Personal information
- Born: 5 August 1977 Naucalpan, State of Mexico, Mexico
- Died: 28 March 2013 (aged 35) Mexico City, Mexico

Medal record
Women's Weightlifting
Representing Mexico
Olympic Games
| Gold medal – first place | 2000 Sydney | – 58 kg |
Pan American Games
| Silver medal – second place | 2003 Santo Domingo | – 58 kg |
| Bronze medal – third place | 1999 Winnipeg | – 58 kg |

= Soraya Jiménez =

Mexican weightlifter (1977–2013)

Soraya Jiménez Mendivil (a twin sister born 5 August 1977 - 28 March 2013) was a Mexican weightlifter and Olympic champion. She participated at the 2000 Summer Olympics in Sydney where she won a gold medal.

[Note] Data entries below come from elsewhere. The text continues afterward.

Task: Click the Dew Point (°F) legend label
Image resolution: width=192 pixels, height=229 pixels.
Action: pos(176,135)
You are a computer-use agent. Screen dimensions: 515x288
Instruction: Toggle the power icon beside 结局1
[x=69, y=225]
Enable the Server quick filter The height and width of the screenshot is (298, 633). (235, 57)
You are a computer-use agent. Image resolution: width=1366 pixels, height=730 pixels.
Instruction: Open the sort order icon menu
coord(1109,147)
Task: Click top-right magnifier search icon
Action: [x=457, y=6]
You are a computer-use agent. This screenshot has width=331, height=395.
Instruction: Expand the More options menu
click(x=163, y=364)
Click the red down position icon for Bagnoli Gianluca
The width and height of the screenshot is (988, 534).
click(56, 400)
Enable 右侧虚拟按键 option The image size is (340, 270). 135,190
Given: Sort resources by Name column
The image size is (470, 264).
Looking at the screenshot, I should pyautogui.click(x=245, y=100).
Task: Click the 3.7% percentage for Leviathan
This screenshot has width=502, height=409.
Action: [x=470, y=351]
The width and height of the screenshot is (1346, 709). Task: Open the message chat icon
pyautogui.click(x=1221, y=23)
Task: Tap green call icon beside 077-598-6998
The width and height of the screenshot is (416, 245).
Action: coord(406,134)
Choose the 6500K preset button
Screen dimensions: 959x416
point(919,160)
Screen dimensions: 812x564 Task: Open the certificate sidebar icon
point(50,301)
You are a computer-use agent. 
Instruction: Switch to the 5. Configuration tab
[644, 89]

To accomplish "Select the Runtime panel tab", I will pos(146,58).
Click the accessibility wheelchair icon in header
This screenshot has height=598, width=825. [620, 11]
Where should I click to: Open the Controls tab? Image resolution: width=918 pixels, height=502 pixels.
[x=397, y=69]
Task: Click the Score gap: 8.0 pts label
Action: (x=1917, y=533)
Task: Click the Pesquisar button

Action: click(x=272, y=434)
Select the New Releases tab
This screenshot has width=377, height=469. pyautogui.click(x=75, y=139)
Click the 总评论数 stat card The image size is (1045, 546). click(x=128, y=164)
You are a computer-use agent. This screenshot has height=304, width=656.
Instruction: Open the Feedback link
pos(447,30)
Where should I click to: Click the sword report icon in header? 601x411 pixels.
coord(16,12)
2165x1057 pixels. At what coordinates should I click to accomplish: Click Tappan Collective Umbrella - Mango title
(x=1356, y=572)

Jiménez became the first ever female athlete from Mexico to win an Olympic gold medal.

She died at age 35 on 28 March 2013 at her home in Mexico City after suffering a heart attack.

==Major results==
She competed at world championships, most recently at the 2003 World Weightlifting Championships.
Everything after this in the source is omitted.